My mother always told me Twinkies were made out of bugs and worms.

elSicomoro 11-17-2003 10:42 PM

They are some mighty fine bugs and worms then!

Mmmm...Twinkies...*drools*

russotto 11-18-2003 01:05 PM

Well, stuff that isn't digested by your body usually doesn't collect... rather, it ends up being excreted. Hence the "anal leakage" reported from large quantities of Olestra.

The people who have the big scarey websites about acesulfame K, sucralose, and aspartame tend to be people who have a problem with just about everything (e.g. the Center for Science in the Public Interest). Doesn't mean they're wrong, just means they're no more credible than Monsanto or other corporate enemy of the day. Personally, I find that aspartame gives me a headache.

Stevia extract, being a plant product, could be as safe as grape juice or as bitter almond oil. Well, if it was the latter we'd probably know by now :-)

wolf 11-18-2003 01:30 PM

I actually had some lemonade sweeted with stevia while at a party with some birkie wearing new age hippie treehuggers this past summer.

It was a stealth offering.

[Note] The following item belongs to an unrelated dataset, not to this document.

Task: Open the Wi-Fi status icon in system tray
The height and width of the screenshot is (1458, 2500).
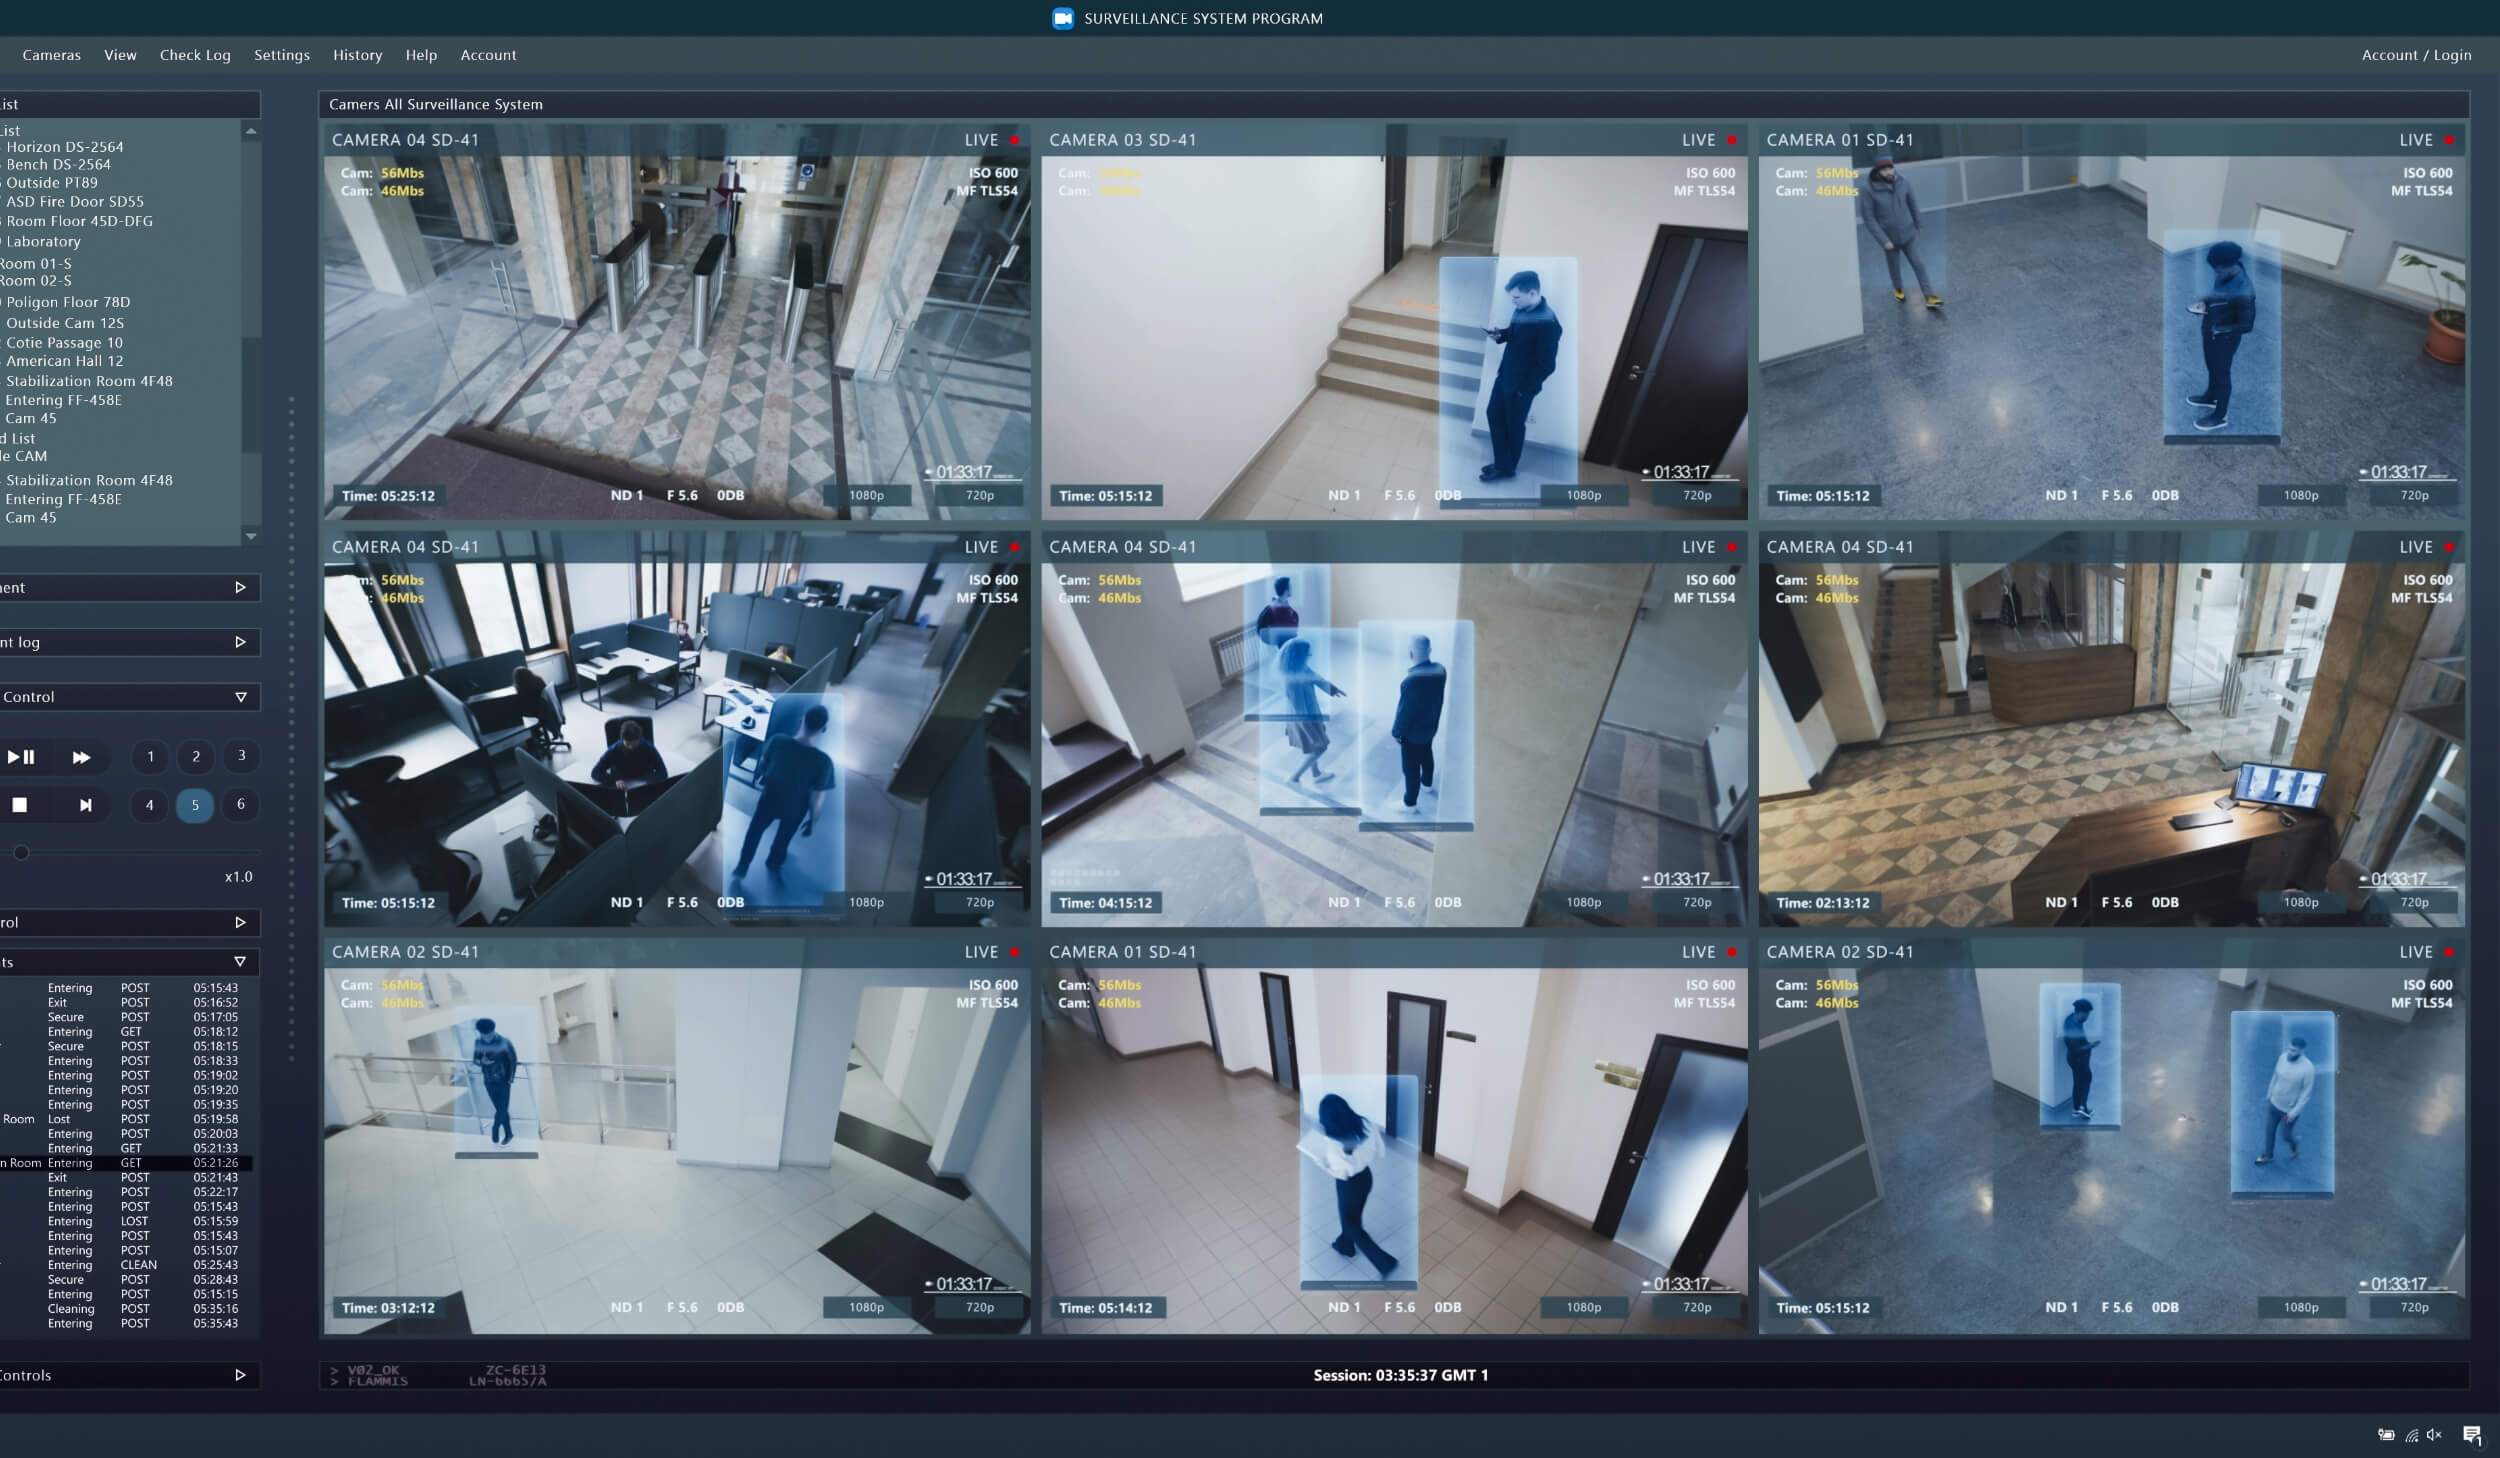Action: (2412, 1433)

Nobody mentioned the stevia until it was too late. (It was part of the plot, apparently).

It was okay, slightly funny aftertaste, but not as bad as that of artificial sweetners.

But I didn't finish the glass, based on taste rather than on fear of side effects.

(i get the nutrasweet headache too ... and the abcramps. not a good time. I'm better off than a friend, though, who is violently allergic to nutrasweet ... ER visit allergic. One day she accidentally had some (package labelling was for aspartame, way down in ingredients list instead of the NS Swirl that you get on most products. She started feeling funny while driving, checked the labelling and found the aspartame ... I grubbed around in her car for some children's benadryl SHE asked for. She took it. Then I read the label ... "um, Shadow ..." "Yeah?" "I think you better pull over." "Why?" "You never read the ingredients in this stuff did you ... " "How can you tell?" "It's got more nutrasweet in it." Luckily the benadryl trumped the additional dosage of aspartame and we made it to our destination without medical intervention.)

I don't drink soda all that often anymore, so it's not that big a deal. Coffee black, tea 1 tsp. of sugar.

I figure 16 calories from 1 tsp. of sugar ain't gonna kill me. What I really need, though, is for someone to produce a commercial unsweetened ice tea. 200 calories per serving (2 servings per container) is ridiculous for an amount of product that I ordinarily would add 2-3 teaspoons of sugar to. It's all part of a greater conspiracy, isn't it.

Beestie 11-19-2003 08:33 AM

http://www.b3energy.com/lipo_images/b3_copy.gif

THIS stuff is the real deal. I discovered it at a Korean grocery store (Han Ah Rheum - or Super H). Its a $1.49 and it is much more effective than Red Bull (which isn't that nutritional). When it comes to being completely nutritionless, MountainDew's AMP takes the cake. No vitamin enhancements at all.

I limit myself to four per week because you can get used to these things and they stop working.